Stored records
----------

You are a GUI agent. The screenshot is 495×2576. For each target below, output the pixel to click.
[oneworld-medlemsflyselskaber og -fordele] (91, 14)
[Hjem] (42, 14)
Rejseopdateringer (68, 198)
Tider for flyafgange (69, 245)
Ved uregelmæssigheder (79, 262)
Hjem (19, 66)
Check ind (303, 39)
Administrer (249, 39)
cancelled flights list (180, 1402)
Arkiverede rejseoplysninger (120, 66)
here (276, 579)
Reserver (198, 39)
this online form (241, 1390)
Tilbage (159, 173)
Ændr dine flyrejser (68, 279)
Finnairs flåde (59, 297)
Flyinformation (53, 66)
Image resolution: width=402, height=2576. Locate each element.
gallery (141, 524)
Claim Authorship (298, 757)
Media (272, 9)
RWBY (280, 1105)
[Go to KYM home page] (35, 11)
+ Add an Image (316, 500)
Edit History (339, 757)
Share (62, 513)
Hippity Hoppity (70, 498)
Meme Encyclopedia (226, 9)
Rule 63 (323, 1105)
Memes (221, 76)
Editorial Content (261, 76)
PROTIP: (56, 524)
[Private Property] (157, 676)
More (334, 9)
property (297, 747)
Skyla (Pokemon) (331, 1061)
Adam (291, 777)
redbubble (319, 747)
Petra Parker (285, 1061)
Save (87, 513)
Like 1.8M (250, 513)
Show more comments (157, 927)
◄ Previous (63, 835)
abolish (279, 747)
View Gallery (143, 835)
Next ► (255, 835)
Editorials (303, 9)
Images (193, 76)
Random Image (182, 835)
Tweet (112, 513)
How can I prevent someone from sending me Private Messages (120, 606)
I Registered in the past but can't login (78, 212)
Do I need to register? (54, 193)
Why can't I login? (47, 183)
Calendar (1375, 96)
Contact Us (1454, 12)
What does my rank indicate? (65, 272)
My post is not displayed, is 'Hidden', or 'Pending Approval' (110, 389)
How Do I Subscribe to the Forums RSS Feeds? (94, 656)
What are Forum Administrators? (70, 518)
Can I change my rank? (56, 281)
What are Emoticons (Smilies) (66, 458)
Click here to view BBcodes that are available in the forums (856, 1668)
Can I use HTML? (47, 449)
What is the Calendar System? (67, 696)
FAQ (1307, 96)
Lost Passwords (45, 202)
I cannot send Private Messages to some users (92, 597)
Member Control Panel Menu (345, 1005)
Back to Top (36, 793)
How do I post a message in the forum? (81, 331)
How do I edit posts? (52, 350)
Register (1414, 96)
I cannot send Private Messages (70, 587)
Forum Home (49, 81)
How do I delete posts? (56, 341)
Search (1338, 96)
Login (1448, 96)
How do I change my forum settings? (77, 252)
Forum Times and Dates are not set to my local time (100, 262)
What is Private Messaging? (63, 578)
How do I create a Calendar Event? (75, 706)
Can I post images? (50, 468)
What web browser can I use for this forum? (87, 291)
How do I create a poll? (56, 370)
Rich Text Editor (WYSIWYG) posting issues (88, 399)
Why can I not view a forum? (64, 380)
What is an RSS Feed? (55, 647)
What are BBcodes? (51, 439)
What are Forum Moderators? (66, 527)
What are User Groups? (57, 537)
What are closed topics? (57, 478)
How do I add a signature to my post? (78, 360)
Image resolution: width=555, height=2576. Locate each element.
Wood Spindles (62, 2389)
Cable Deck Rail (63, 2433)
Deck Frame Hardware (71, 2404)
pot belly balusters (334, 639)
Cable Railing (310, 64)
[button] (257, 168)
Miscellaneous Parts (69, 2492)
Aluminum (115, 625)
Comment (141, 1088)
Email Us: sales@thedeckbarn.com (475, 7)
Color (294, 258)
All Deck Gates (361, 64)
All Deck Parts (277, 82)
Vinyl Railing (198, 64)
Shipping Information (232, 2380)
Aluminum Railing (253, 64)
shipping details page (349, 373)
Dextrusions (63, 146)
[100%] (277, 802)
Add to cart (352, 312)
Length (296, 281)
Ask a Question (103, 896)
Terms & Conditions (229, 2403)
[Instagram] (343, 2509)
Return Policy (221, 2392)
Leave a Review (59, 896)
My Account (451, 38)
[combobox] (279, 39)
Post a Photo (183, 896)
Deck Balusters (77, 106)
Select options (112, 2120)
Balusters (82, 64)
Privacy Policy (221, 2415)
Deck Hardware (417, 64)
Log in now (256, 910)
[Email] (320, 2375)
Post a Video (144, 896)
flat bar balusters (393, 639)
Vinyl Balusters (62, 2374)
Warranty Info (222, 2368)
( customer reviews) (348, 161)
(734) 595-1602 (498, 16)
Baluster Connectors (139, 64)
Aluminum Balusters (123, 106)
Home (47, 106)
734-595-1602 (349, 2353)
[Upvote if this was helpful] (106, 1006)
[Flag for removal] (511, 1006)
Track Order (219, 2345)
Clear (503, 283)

----------

Exercise >> What's wanted is a faithful copy of each entry above.

Written solution >>
You are a GUI agent. The screenshot is 495×2576. For each target below, output the pixel to click.
[oneworld-medlemsflyselskaber og -fordele] (91, 14)
[Hjem] (42, 14)
Rejseopdateringer (68, 198)
Tider for flyafgange (69, 245)
Ved uregelmæssigheder (79, 262)
Hjem (19, 66)
Check ind (303, 39)
Administrer (249, 39)
cancelled flights list (180, 1402)
Arkiverede rejseoplysninger (120, 66)
here (276, 579)
Reserver (198, 39)
this online form (241, 1390)
Tilbage (159, 173)
Ændr dine flyrejser (68, 279)
Finnairs flåde (59, 297)
Flyinformation (53, 66)
Image resolution: width=402, height=2576. Locate each element.
gallery (141, 524)
Claim Authorship (298, 757)
Media (272, 9)
RWBY (280, 1105)
[Go to KYM home page] (35, 11)
+ Add an Image (316, 500)
Edit History (339, 757)
Share (62, 513)
Hippity Hoppity (70, 498)
Meme Encyclopedia (226, 9)
Rule 63 (323, 1105)
Memes (221, 76)
Editorial Content (261, 76)
PROTIP: (56, 524)
[Private Property] (157, 676)
More (334, 9)
property (297, 747)
Skyla (Pokemon) (331, 1061)
Adam (291, 777)
redbubble (319, 747)
Petra Parker (285, 1061)
Save (87, 513)
Like 1.8M (250, 513)
Show more comments (157, 927)
◄ Previous (63, 835)
abolish (279, 747)
View Gallery (143, 835)
Next ► (255, 835)
Editorials (303, 9)
Images (193, 76)
Random Image (182, 835)
Tweet (112, 513)
How can I prevent someone from sending me Private Messages (120, 606)
I Registered in the past but can't login (78, 212)
Do I need to register? (54, 193)
Why can't I login? (47, 183)
Calendar (1375, 96)
Contact Us (1454, 12)
What does my rank indicate? (65, 272)
My post is not displayed, is 'Hidden', or 'Pending Approval' (110, 389)
How Do I Subscribe to the Forums RSS Feeds? (94, 656)
What are Forum Administrators? (70, 518)
Can I change my rank? (56, 281)
What are Emoticons (Smilies) (66, 458)
Click here to view BBcodes that are available in the forums (856, 1668)
Can I use HTML? (47, 449)
What is the Calendar System? (67, 696)
FAQ (1307, 96)
Lost Passwords (45, 202)
I cannot send Private Messages to some users (92, 597)
Member Control Panel Menu (345, 1005)
Back to Top (36, 793)
How do I post a message in the forum? (81, 331)
How do I edit posts? (52, 350)
Register (1414, 96)
I cannot send Private Messages (70, 587)
Forum Home (49, 81)
How do I delete posts? (56, 341)
Search (1338, 96)
Login (1448, 96)
How do I change my forum settings? (77, 252)
Forum Times and Dates are not set to my local time (100, 262)
What is Private Messaging? (63, 578)
How do I create a Calendar Event? (75, 706)
Can I post images? (50, 468)
What web browser can I use for this forum? (87, 291)
How do I create a poll? (56, 370)
Rich Text Editor (WYSIWYG) posting issues (88, 399)
Why can I not view a forum? (64, 380)
What is an RSS Feed? (55, 647)
What are BBcodes? (51, 439)
What are Forum Moderators? (66, 527)
What are User Groups? (57, 537)
What are closed topics? (57, 478)
How do I add a signature to my post? (78, 360)
Image resolution: width=555, height=2576. Locate each element.
Wood Spindles (62, 2389)
Cable Deck Rail (63, 2433)
Deck Frame Hardware (71, 2404)
pot belly balusters (334, 639)
Cable Railing (310, 64)
[button] (257, 168)
Miscellaneous Parts (69, 2492)
Aluminum (115, 625)
Comment (141, 1088)
Email Us: sales@thedeckbarn.com (475, 7)
Color (294, 258)
All Deck Gates (361, 64)
All Deck Parts (277, 82)
Vinyl Railing (198, 64)
Shipping Information (232, 2380)
Aluminum Railing (253, 64)
shipping details page (349, 373)
Dextrusions (63, 146)
[100%] (277, 802)
Add to cart (352, 312)
Length (296, 281)
Ask a Question (103, 896)
Terms & Conditions (229, 2403)
[Instagram] (343, 2509)
Return Policy (221, 2392)
Leave a Review (59, 896)
My Account (451, 38)
[combobox] (279, 39)
Post a Photo (183, 896)
Deck Balusters (77, 106)
Select options (112, 2120)
Balusters (82, 64)
Privacy Policy (221, 2415)
Deck Hardware (417, 64)
Log in now (256, 910)
[Email] (320, 2375)
Post a Video (144, 896)
flat bar balusters (393, 639)
Vinyl Balusters (62, 2374)
Warranty Info (222, 2368)
( customer reviews) (348, 161)
(734) 595-1602 (498, 16)
Baluster Connectors (139, 64)
Aluminum Balusters (123, 106)
Home (47, 106)
734-595-1602 (349, 2353)
[Upvote if this was helpful] (106, 1006)
[Flag for removal] (511, 1006)
Track Order (219, 2345)
Clear (503, 283)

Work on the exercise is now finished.